After another period of time we’re told that we’re going to be ushered back to the departure gates to await further instruction. Fine for a trial but in ‘real life’ you wouldn’t have arriving passengers mixing with departing passengers without going through security!
I won’t bore you with all the detail but suffice it to say that there was a lot of scurrying around by staff with perplexed faces and a few muttered swear words too. We were told to find a seat and then told we needed to evacuate the area and were once again bunched up waiting for an exit from this area, minutes later told to take a seat again. What a complete mess. Seriously, if this was the final ‘live trial’ I’m wondering what training has taken place or are the staff also ‘test volunteers’?

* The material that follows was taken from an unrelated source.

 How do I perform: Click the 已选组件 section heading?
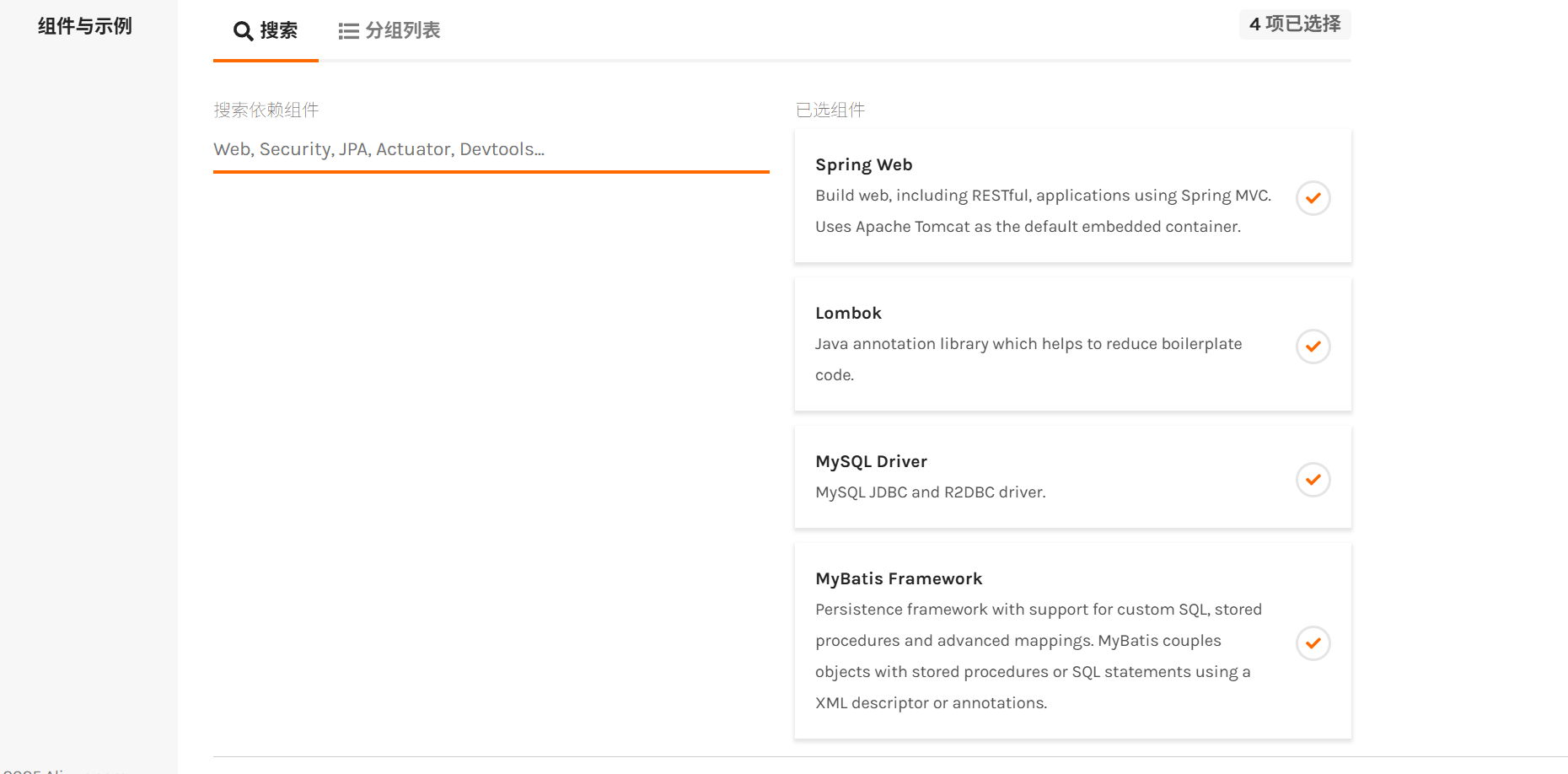click(x=830, y=110)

Soon we were again told we were on the move and OK to go. We went back down another set of stairs, apparently enroute back to the departure lounge. A long walk and several travelators, one of which came to a juddering halt with us on it. When we were all underground once more (different area to the last disaster) we came across two escalators and two lifts which would apparently take us back upstairs. Only one escalator and one lift were working…. eventually (yes you guessed it) the only escalator working stopped. We bunched up again, the staff member who was meant to be assisting us was heard to say “F’ing Hell”, an engineer turns up and attempts to reverse the escalator that isn’t running and fix the one that’s stopped. This takes yet more time and eventually although he gets both working in an upward direction, proceeds to only let groups of 20 or so people on to the escalators at each time.
It is quite some time later still that we find ourselves back in the departure lounge… and in search of that illusive lunch that we’d stupidly not queued for earlier!

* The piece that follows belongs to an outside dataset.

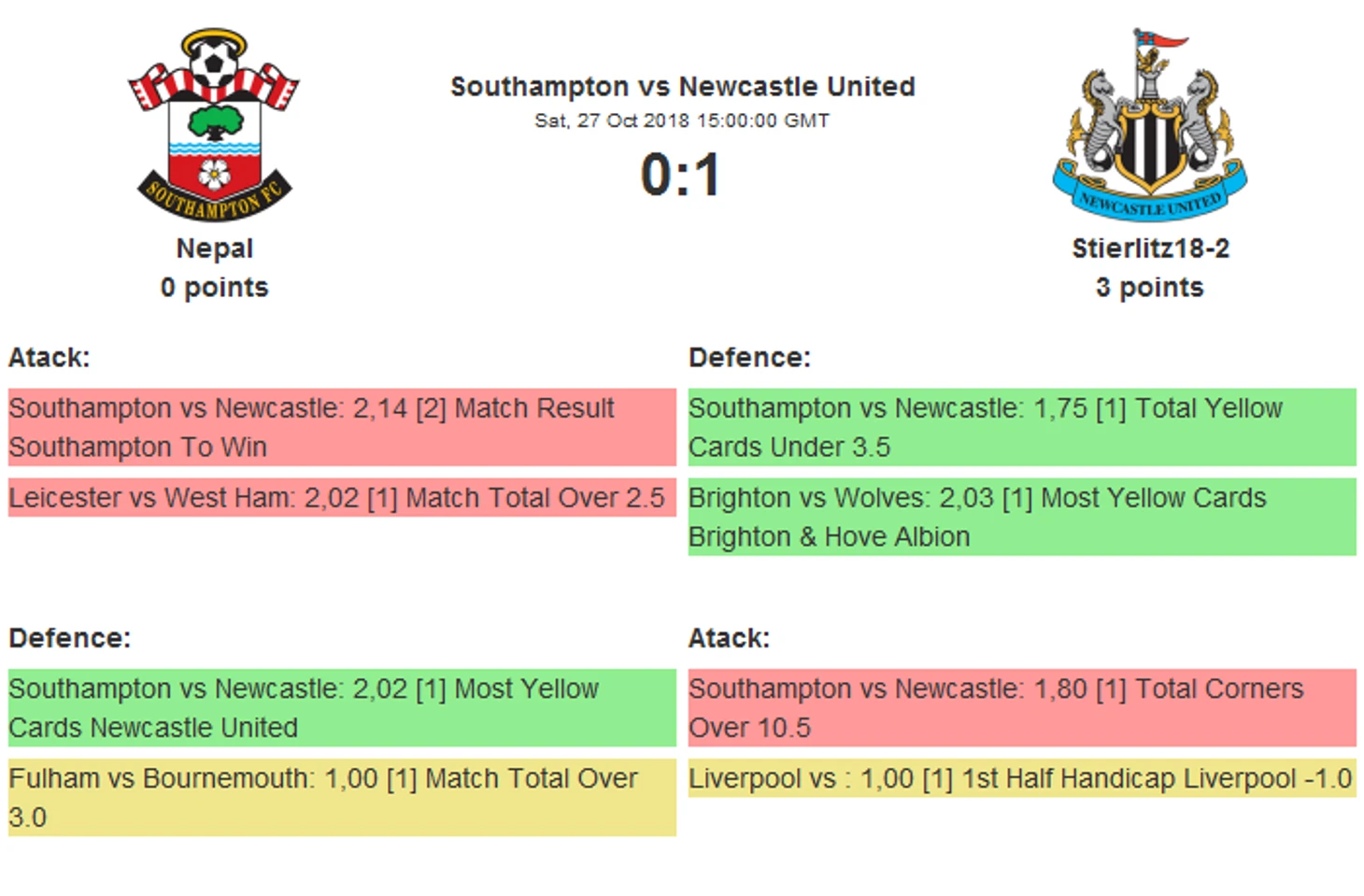Click the Sat, 27 Oct 2018 match date

682,121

After stuffing a few bites of a sandwich we were on our way again. Back in character and as if arriving from Warsaw. We needed to get to passport control and then to head toward Terminal 1 arrivals area. When eventually we reach the passage way to the Terminal 1 arrivals, we’re greeted by security who advise us that the test member of staff has had to go elsewhere due to the fire. There would be no further instruction scripts and that the trial has now ended early.
We headed for the exit. I was desperate to breathe air. We were stopped only briefly to have thrust in our hands a slip of paper with the url to provide feedback from today and our goody bags… or should I say a Terminal 2 umbrella and an empty Heathrow nylon bag. That’s all we got for the day… well apart from claustrophobia, heat exhaustion, tired feet and a feeling that we could have been doing something so much more interesting instead.

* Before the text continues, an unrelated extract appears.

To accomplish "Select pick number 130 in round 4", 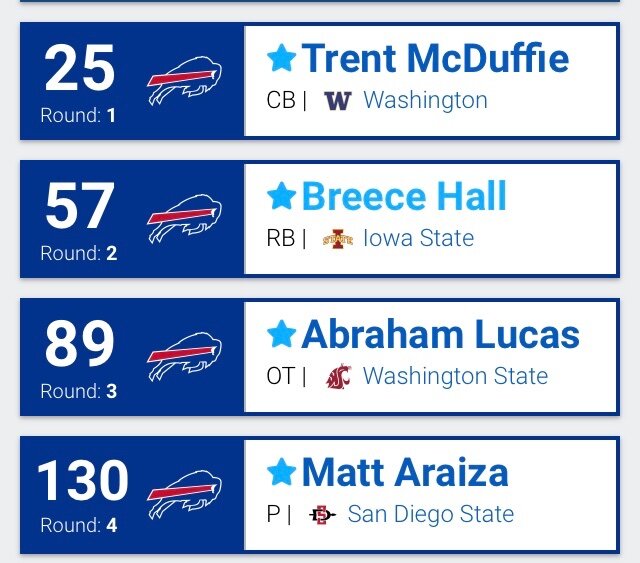I will 83,480.
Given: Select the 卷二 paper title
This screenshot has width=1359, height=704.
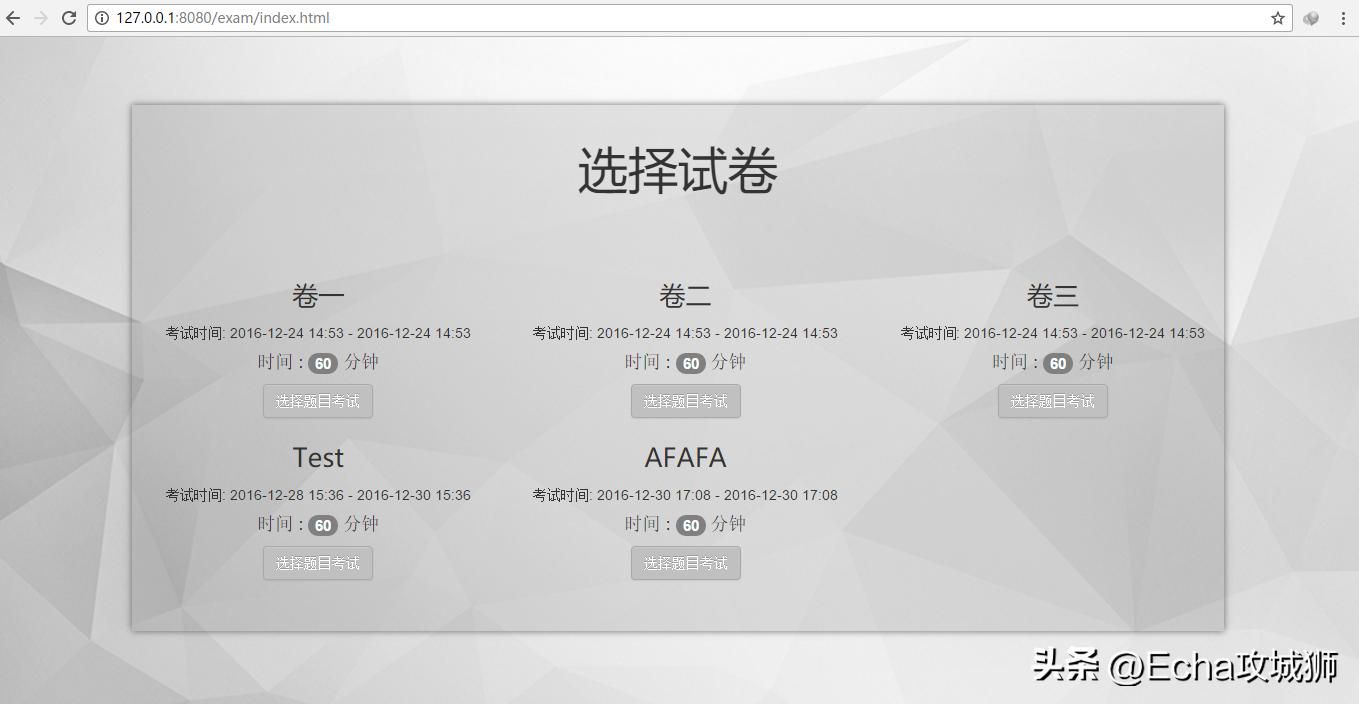Looking at the screenshot, I should pos(685,294).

So very very disappointed with the day. My observations were very simple:
The ‘bosses’ were there and shouting about Terminal 2 when it was going well… didn’t see them again later on.
If the passenger tunnel was the only route or arriving passengers at Terminal 2, what would happen if this event happened in normal business day? Or perhaps a passenger was taken ill in the tunnel? Surely there’s an alternate route?
How would it work if planes were constantly landing and disembarking yet more passengers into this tunnel?
Why did the staff not know how to communicate with the ‘passengers’?
Was there any communication amongst the staff to relay the procedure and manage the situation?
That’s a lot of dissatisfaction in return for an umbrella and nylon bag.
And finally… is it really going to open in a few weeks time?